À Port-Louis, tout en se disant conscient que d’ici à la conclusion de cette nouvelle étape de négociations, des tentatives surgiront en vue de faire dérailler ce processus de décolonisation complète, l’on se dit confiant de pouvoir convaincre que ce soit Londres ou Washington de la position de Maurice par rapport à la base américaine de Diego Garcia « for defence purposes » des intérêts de l’occident.

Une des cartes maîtresses demeure la proximité entre Port-Louis et New Delhi, que ce soit sur le plan politique, militaire ou économique, avec en toile de fond les travaux d’envergure en voie d’exécution au niveau de la piste d’atterrissage et de l’infrastructure portuaire à Agelaga. À ce stade, dans les milieux autorisés, l’on veut éviter de commenter en public cette tactique de divide and rule, surtout cette mise en apposition entre New Delhi et Beijing avec Port-Louis au centre.

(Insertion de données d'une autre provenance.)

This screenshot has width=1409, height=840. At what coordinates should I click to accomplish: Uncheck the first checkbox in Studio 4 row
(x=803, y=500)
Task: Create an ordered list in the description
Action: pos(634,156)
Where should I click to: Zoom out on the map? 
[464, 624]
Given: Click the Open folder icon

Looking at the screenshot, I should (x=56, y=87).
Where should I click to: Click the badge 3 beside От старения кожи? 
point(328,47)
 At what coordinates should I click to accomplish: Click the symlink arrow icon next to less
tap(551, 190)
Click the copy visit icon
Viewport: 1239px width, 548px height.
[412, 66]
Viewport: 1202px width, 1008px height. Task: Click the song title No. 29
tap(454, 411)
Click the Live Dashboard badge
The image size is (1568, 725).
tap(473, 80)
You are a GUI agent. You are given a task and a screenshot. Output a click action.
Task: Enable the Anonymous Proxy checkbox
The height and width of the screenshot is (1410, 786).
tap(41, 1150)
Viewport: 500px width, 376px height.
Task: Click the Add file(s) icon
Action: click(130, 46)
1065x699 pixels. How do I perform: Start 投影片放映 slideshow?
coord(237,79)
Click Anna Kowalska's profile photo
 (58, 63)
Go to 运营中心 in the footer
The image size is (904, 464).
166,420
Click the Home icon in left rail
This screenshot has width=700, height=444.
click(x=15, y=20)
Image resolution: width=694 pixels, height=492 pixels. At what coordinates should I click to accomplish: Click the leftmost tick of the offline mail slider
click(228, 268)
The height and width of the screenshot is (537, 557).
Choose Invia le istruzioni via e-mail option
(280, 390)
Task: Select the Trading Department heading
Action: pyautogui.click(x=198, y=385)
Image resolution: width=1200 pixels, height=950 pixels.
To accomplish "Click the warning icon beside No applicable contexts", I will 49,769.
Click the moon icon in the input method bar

« Des négociations au sujet de la souveraineté territoriale ne se déroulent pas dans des colonnes des journaux. Des canaux de communication ont été établis entre les stakeholders et nous travaillerons dans ce cadre établi », indique-t-on du côté de l’Hôtel du gouvernement. À cet effet, le prochain déplacement du Premier ministre à Washington en vue du sommet États-Unis/Afrique est présenté comme, une occasion pour Maurice de dissiper tout malentendu ou doute entretenu au préjudice de Maurice au sujet de ce mano-à-mano à distance entre New Delhi et Beijing dans l’océan Indien.
D’autres sources avancent que pour le volet de la sécurité maritime dans l’océan Indien, Maurice se range davantage du côté de l’Inde que de la Chine. Pour preuve, elles citent la participation de représentants de la National Coast Guard à une Coastal Security Conference (CoSC), organisée au cours de la semaine écoulée par l’Indian Coast Guard sous l’égide du Colombo Security Conclave. À cette occasion, le secrétaire à la défense de l’Inde, Girdhar Aramane, s’est appesanti sur le thème de « collaborative efforts for coastal security. »

Le dossier des Chagos continue à susciter des vagues en dépit du changement d’attitude apparent du Royaume-Uni.